In the balanced truncation excerpt, how does the balancing transformation differ from T in Proposition 9?

[Begin EXCERPTED PASSAGE]

We aim to diagonalize \(\mathbf{P}\) and \(\mathbf{Q}\) simultaneously for the same reason explained in Section 3.2. The associated state space transformation is here denoted by \(\mathbf{T}\) defining the balanced state variable \(\mathbf{x}_b=\mathbf{T} x\) satisfying \[\tag{30} \begin{align}\tag{31} d\mathbf{x}_b(t)&=\mathbf{A}_b \mathbf{x}_b(t)dt+\sum_{i=1}^q \mathbf{N}_{i, b} \mathbf{x}_b(t) dw_i(t),\\ \tag{32} y(t) &= \mathbf{C}_b \mathbf{x}_b(t),\quad \mathbf{x}_b(0)=\mathbf{X}_{0, b} v, \quad t\in [0, T], \end{align}\] with the same output as 1 (\(u\equiv 0\)) and coefficients \[\begin{align} (\mathbf{A}_b, \mathbf{N}_{i, b}, \mathbf{C}_b, \mathbf{X}_{0, b}):=(\mathbf{T} A \mathbf{T}^{-1}, \mathbf{T} N_i \mathbf{T}^{-1},C\mathbf{T}^{-1}, \mathbf{T} X_0). \end{align}\] Given \(\mathbf{P}, \mathbf{Q}>0\), the balancing transformation \(\mathbf{T}\) exists and has exactly the same structure like \(T\) in Proposition 9. Just the underlying Gramians are different. The structure is identical because the Gramians of 30 are of the form \(\mathbf{P}_b= \mathbf{T}\mathbf{P}\mathbf{T}^\top\) and \(\mathbf{Q}_b=\mathbf{T}^{-\top}\mathbf{Q}\mathbf{T}^{-1}\) again. The only difference in the proof is that the result is here obtained by multiplying ?? by \(\mathbf{T}\) from the left and with \(\mathbf{T}^\top\) from the right. The same type of partition \[\mathbf{A}_b= \begin{bmatrix}{\mathbf{A}}_{11}& {\mathbf{A}}_{12}\\ {\mathbf{A}}_{21}& {\mathbf{A}}_{22}\end{bmatrix},\quad \mathbf{X}_{0, b} = \begin{bmatrix}{\mathbf{X}}_{0, 1}\\ {\mathbf{X}}_{0, 2}\end{bmatrix},\quad \mathbf{N}_{i, b}= \begin{bmatrix}{\mathbf{N}}_{i, 11}&{\mathbf{N}}_{i, 12} \\ {\mathbf{N}}_{i, 21}& {\mathbf{N}}_{i, 22}\end{bmatrix}, \quad \mathbf{C}_b= \begin{bmatrix}{\mathbf{C}}_1 & \mathbf{C}_2\end{bmatrix}\] like in 21 leads to the reduced system \[\tag{33} \begin{align}\tag{34} d\mathbf{x}_{\mathbf{r}}(t)&=\mathbf{A}_{11} \mathbf{x}_{\mathbf{r}}(t)dt+\sum_{i=1}^q \mathbf{N}_{i, 11} \mathbf{x}_{\mathbf{r}}(t)dw_i(t),\\ \tag{35} \mathbf{y}_{\mathbf{r}}(t) &= \mathbf{C}_1 \mathbf{x}_{\mathbf{r}}(t),\quad \mathbf{x}_{\mathbf{r}}(0)=\mathbf{X}_{0, 1}v, \quad t\in [0, T]. \end{align}\] Here, \(\mathbf{x}_{\mathbf{r}}(t)\in\mathbb{R}^{\mathbf{r}}\), where \(\mathbf{r}\) is the number of small HSVs \(\theta_i= \sqrt{\lambda_i(\mathbf{P} \mathbf{Q})}\). The dimension of the reduced matrices in 33 is accordingly.

[End EXCERPTED PASSAGE]
[Begin ENTRIES]

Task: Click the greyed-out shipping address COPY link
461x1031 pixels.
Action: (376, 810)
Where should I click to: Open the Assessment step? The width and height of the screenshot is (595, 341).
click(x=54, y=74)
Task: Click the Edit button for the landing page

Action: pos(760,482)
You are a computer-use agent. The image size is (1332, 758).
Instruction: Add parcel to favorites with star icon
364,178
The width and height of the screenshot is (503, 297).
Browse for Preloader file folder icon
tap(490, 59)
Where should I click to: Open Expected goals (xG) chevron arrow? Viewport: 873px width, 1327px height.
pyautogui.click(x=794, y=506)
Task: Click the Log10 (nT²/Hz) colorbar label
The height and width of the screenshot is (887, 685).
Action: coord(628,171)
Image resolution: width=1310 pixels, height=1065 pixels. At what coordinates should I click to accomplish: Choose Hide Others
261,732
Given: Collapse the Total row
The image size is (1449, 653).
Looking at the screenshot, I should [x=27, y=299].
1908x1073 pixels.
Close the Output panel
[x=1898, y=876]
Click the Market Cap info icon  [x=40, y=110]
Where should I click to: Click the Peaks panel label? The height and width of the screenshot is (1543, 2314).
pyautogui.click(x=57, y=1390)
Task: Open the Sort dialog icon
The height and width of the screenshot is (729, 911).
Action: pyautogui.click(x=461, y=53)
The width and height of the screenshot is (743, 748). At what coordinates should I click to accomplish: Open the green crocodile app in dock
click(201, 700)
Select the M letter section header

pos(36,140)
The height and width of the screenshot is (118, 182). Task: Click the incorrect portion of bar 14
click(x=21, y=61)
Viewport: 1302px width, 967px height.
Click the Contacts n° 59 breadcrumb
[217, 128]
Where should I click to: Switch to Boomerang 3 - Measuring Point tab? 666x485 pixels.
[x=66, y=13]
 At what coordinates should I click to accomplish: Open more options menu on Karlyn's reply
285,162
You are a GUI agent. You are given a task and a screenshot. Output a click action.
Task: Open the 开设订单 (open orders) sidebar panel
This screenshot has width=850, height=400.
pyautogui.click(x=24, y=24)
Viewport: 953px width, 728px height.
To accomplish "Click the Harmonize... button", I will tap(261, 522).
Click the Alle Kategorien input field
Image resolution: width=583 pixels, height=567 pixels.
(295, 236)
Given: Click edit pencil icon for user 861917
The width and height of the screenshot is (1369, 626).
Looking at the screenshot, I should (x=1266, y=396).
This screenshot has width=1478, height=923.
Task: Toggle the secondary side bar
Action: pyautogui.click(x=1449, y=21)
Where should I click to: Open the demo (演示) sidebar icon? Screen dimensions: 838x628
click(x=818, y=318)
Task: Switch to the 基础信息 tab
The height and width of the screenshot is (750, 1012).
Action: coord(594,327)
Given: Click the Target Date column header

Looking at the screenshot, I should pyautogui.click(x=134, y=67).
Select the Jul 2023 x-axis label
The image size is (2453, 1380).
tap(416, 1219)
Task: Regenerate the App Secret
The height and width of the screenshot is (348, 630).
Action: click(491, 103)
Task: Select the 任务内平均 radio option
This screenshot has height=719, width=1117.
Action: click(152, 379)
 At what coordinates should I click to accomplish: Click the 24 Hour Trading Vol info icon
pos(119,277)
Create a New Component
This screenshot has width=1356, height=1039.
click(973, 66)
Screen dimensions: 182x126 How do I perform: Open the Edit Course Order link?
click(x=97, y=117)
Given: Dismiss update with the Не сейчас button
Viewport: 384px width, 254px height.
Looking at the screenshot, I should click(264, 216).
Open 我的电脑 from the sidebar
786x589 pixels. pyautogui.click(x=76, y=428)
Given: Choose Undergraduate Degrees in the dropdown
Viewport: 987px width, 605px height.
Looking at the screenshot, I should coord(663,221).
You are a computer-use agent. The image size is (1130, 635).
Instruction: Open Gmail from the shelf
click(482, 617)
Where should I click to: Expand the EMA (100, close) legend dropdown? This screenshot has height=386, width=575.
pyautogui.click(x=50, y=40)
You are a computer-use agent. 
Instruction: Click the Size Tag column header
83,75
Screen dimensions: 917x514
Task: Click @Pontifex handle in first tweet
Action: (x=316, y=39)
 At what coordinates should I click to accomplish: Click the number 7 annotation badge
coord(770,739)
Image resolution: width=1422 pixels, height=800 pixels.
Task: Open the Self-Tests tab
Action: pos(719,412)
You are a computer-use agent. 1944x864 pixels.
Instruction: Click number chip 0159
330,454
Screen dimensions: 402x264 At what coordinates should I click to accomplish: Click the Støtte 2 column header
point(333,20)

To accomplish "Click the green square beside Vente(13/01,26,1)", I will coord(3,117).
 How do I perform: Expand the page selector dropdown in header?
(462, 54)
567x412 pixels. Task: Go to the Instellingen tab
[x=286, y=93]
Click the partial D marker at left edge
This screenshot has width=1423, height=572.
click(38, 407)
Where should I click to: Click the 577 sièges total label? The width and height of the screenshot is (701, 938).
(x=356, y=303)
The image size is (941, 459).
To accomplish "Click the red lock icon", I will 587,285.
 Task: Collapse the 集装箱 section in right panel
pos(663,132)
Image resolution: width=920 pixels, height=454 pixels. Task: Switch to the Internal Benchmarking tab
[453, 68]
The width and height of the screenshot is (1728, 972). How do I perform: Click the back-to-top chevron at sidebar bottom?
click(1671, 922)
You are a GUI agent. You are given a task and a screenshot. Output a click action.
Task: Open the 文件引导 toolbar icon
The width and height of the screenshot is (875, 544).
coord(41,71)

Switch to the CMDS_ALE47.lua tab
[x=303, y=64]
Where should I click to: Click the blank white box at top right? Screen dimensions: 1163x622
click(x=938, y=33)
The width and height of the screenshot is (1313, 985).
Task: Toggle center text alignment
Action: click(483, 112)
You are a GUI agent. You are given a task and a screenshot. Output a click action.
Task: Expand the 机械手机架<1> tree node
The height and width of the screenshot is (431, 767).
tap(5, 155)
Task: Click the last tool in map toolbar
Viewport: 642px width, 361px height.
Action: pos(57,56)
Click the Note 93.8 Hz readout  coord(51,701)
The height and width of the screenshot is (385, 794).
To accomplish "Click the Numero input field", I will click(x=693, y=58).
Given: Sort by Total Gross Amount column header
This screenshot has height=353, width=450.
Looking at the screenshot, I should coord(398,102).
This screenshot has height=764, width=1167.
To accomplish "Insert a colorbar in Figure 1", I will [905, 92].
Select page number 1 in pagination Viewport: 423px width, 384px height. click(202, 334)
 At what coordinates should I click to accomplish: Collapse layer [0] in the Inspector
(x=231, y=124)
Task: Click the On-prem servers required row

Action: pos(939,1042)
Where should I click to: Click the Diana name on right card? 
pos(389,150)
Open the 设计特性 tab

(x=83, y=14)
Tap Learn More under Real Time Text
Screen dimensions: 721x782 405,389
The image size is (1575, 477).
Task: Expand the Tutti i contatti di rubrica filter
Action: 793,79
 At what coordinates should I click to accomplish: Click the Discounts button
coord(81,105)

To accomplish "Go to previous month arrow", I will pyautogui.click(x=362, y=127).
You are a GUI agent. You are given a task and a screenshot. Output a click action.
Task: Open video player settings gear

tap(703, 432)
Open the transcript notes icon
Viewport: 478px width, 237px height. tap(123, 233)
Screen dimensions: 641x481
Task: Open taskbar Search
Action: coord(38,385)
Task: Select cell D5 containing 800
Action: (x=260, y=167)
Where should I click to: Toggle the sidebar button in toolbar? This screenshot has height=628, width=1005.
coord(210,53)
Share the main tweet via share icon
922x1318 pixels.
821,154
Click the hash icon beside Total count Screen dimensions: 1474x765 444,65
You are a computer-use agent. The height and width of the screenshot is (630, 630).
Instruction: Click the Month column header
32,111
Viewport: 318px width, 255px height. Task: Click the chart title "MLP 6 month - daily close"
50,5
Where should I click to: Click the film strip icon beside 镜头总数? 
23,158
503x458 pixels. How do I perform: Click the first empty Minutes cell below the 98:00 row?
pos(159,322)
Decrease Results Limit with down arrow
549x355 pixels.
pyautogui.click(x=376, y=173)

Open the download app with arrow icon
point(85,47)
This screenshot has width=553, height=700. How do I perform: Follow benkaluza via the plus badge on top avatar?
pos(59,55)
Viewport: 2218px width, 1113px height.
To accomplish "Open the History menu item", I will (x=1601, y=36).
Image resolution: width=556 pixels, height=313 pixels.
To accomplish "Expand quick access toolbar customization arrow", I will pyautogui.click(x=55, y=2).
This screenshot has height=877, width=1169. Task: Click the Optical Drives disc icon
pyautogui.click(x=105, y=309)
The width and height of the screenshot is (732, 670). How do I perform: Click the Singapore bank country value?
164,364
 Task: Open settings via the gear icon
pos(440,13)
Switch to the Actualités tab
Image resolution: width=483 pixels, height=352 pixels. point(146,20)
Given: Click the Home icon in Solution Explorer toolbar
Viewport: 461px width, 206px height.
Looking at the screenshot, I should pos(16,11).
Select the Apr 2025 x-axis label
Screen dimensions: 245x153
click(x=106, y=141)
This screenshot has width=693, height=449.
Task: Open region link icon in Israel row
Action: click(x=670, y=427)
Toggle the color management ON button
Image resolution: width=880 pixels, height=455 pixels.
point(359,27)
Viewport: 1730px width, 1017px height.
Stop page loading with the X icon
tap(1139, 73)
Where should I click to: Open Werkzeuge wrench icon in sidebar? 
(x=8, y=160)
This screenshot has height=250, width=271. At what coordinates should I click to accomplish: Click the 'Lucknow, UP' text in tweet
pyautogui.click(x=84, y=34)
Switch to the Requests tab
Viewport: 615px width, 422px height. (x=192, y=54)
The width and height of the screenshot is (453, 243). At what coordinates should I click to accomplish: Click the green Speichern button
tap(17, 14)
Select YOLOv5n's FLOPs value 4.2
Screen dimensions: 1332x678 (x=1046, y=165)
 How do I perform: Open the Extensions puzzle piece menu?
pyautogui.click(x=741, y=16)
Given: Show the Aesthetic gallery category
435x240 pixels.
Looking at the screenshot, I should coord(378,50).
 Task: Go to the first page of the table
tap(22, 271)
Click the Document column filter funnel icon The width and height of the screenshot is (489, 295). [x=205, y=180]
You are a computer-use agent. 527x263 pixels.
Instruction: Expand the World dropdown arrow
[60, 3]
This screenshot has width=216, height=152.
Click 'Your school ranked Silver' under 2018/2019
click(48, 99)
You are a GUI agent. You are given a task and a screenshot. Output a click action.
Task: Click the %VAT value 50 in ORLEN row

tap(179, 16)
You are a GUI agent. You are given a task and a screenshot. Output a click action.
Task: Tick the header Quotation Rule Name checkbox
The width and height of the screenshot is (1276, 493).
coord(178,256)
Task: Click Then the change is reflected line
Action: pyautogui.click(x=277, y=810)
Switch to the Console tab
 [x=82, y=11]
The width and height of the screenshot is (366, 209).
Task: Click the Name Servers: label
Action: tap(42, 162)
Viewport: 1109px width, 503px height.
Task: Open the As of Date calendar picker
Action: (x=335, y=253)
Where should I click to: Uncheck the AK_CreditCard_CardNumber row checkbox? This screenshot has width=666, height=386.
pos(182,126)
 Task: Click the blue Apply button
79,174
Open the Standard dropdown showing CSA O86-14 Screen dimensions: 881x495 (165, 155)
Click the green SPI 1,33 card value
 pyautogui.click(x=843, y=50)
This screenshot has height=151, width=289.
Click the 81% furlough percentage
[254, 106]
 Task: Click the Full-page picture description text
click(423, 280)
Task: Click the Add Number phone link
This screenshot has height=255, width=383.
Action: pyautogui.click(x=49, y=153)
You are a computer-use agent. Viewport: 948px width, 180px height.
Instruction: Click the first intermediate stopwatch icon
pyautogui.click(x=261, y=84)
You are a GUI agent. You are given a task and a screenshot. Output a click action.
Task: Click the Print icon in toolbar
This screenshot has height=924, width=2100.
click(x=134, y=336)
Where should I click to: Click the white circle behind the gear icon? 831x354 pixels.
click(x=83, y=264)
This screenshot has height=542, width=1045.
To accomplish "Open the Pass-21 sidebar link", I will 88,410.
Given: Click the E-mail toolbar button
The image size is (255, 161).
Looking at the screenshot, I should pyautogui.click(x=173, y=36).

[End ENTRIES]

-- TASK SOLUTION --
Only the underlying Gramians are different. Its structure is exactly the same.